At level 2 businesses can create their own customised generative AI tools that use the data and know-how generated in interactions with customers to improve the customer experience. Tools can be built from open source models or by using commercially available LLM models. Whatever the setting, the tool is trained using internal data to provide ease of use, customisability, and personalisation in an intuitive
user interface.

Incorporating user feedback further improves the model, leading to level 3 – creating an automatic and continuous feedback loop from customers as they use the product or service. The main challenge is collecting reliable signals in the natural process of customers using the product or service without disrupting their experience.  

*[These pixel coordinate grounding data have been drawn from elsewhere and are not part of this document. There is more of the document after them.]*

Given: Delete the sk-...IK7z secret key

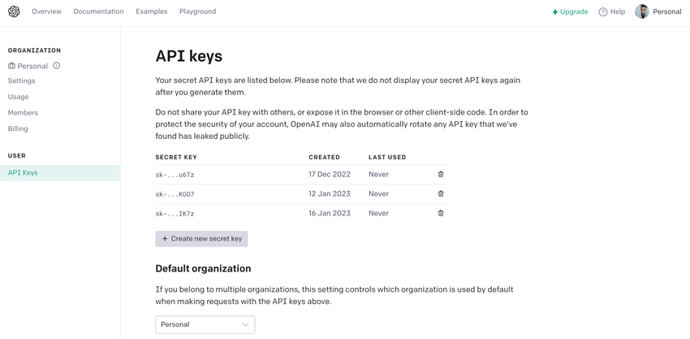Looking at the screenshot, I should pos(441,213).
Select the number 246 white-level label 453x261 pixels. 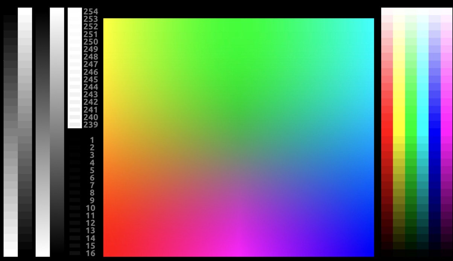91,72
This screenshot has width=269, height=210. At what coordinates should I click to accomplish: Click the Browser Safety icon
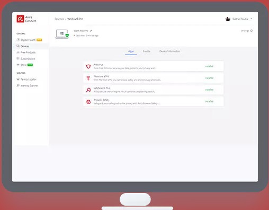pyautogui.click(x=88, y=102)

There are implementation considerations at each level. At level 1 the data shared with publicly available tools raises security and competitive concerns – but providers are taking steps to address this. Level 2 requires technical expertise to fine-tune and customise tools to ensure accurate and relevant outputs. At level 3 the focus is redesigning online products and services as well as internal processes to integrate generative AI throughout the entire customer experience, and so maximise data for the feedback loop. Levels 2 and 3 require greater commitment in terms of firm resources, however customisation of proprietary data is becoming progressively safer, easier and more affordable.

Virtually all companies will benefit from level 1, while the decision to move to level 2 and then 3 raises two questions concerning scope. First is how much of a firm’s current offering can be replaced by generative AI, with implications for the magnitude of potential disruption. In the case of online services provided by humans, businesses obviously should move as quickly as possible to levels 2 and 3. The second scope question concerns the potential for a company to leverage their own data, which will depend on how idiosyncratic their data is, the reliability of the  feedback they get from customers, and the cost of getting reliable feedback.

So what

Adoption of generative AI technologies is widespread and growing. The firms best placed to achieve lasting competitive advantage will have access to unique customer data via self-reinforcing feedback loops. CEOs and senior leaders must act to make sure this technology is treated as a fundamental part of company strategy, and not just delegated to IT. Investors should focus on the companies that have the potential to reach level 3 implementation.